NOMI Catanzaro – La Direzione distrettuale antimafia di Catanzaro ha chiesto al Giudice per l’udienza preliminare il rinvio a giudizio nei confronti di due avvocati, consulenti tecnici di parte, medici e periti. Le accuse sono corruzione, favoreggiamento personale, frode processuale e false perizie. In totale sono 14 gli imputati.
Le condotte sono aggravate dalle finalità mafiose, rappresentate dalla volontà di favorire il boss emergente di Vibo Andrea Mantella (oggi collaboratore di giustizia), all’epoca dei fatti ricoverato nella clinica Villa Verde di Donnici (Cs).
Gli indagati sono: Andrea Mantella, 46 anni; Silvana Albani, 69 anni, di Bari, medico; Luigi Arturo Ambrosio, 82 anni di Altilia, medico, legale rappresentante della clinica “Villa Verde”; Domenico Buccomino, 66 anni, di San Marco Argentano, medico consulente tecnico della difesa; Massimiliano Cardamone, 43 anni di Catanzaro, medico legale; Antonio Falbo, 56 anni di Lamezia Terme; Santina La Grotteria 46 anni, di Maierato, compagna di Andrea Mantella; Francesco Lo Bianco, 48 anni, di Vibo; Sergio Lupis, 71 anni di Canolo, ingegnere minerario, consulente tecnico della difesa; Mauro Notarangelo, 51 anni di Catanzaro, medico legale; Massimo Rizzo, 56 anni, di Catanzaro, medico, consulente tecnico della difesa; Antonella Scalise, 62 anni di Crotone, consulente tecnico della difesa; gli avvocati Salvatore Maria Staiano, 63 anni di Locri, avvocato penalista, già difensore di Mantella; e Giuseppe Di Renzo 46 anni di Vibo, avvocato penalista, già difensore di Mantella.
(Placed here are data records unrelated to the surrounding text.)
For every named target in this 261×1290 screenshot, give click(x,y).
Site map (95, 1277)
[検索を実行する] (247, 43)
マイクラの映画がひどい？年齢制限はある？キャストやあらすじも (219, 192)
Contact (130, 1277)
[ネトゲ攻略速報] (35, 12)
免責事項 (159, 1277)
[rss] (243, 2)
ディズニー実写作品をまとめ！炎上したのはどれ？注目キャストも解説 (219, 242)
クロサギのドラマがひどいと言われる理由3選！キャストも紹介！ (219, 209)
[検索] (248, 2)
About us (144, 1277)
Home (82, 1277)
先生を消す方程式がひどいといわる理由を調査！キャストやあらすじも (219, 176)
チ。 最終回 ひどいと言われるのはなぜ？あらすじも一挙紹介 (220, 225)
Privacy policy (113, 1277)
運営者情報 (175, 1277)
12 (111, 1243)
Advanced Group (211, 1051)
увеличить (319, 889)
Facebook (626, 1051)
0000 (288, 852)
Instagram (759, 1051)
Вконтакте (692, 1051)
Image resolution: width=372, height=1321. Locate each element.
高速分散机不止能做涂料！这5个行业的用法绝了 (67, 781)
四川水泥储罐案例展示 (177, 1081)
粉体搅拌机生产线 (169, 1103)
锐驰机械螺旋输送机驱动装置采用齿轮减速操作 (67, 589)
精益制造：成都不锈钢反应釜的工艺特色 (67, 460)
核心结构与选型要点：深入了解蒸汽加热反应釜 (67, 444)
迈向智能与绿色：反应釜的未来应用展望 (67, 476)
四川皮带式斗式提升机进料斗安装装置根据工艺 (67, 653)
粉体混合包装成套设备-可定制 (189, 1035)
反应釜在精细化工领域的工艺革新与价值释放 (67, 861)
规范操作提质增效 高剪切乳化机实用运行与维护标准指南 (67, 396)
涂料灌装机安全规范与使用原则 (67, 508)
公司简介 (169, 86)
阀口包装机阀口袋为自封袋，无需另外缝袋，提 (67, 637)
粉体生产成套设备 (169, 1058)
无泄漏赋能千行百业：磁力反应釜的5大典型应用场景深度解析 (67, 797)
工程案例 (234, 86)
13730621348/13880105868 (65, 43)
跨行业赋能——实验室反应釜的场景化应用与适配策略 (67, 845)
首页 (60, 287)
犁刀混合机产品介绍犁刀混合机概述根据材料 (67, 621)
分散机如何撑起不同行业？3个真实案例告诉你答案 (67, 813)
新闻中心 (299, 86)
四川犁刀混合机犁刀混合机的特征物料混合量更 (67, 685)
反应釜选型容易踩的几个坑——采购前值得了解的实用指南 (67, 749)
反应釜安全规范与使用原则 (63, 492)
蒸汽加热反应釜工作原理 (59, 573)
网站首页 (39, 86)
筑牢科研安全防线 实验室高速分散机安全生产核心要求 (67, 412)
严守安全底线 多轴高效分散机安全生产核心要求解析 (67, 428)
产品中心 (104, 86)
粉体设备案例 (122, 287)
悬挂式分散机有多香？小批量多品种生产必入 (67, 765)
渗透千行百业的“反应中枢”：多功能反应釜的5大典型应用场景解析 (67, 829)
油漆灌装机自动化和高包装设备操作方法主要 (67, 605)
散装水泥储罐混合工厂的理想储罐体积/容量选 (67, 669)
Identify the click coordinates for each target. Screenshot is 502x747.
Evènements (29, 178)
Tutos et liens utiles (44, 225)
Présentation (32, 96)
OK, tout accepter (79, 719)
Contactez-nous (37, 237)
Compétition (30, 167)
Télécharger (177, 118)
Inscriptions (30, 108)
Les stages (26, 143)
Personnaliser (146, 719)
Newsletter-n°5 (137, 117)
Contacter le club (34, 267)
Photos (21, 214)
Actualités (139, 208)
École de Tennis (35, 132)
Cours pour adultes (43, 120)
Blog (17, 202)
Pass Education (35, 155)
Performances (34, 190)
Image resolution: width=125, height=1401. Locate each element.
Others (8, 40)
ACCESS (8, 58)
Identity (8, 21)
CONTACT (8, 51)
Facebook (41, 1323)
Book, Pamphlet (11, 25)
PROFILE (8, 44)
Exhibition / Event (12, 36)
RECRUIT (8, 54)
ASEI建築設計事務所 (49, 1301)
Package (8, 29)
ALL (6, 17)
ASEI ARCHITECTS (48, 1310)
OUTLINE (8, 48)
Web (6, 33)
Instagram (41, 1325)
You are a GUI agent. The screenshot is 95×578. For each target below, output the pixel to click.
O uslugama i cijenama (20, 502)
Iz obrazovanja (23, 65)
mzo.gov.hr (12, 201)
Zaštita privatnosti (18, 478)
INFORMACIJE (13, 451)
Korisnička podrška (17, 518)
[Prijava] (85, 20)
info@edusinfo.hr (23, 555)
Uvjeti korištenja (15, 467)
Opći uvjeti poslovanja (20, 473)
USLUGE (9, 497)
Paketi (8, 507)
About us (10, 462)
Stralciate le posizioni di Sabrina Anna Maria Curcio, 51 anni, di Lamezia Terme, consulente di parte, e Francesco La Cava, 62 anni di Catanzaro, medico legale.
Per ottenere ricoveri “allegri” nella clinica di Donnici, Andrea Mantella e Francesco Scrugli avrebbero sborsato quasi centomila euro in regali per i medici, fra denaro contante, rolex, prosciutti, vini pregiati, tappeti e materassi. Gli avvocati, attraverso consulenze mediche di parte ritenute false, sono quindi accusati di aver presentato istanze volte a far uscire Mantella dal carcere. L’udienza preliminare è fissata per il 4 novembre prossimo dinanzi al Gup distrettuale di Catanzaro.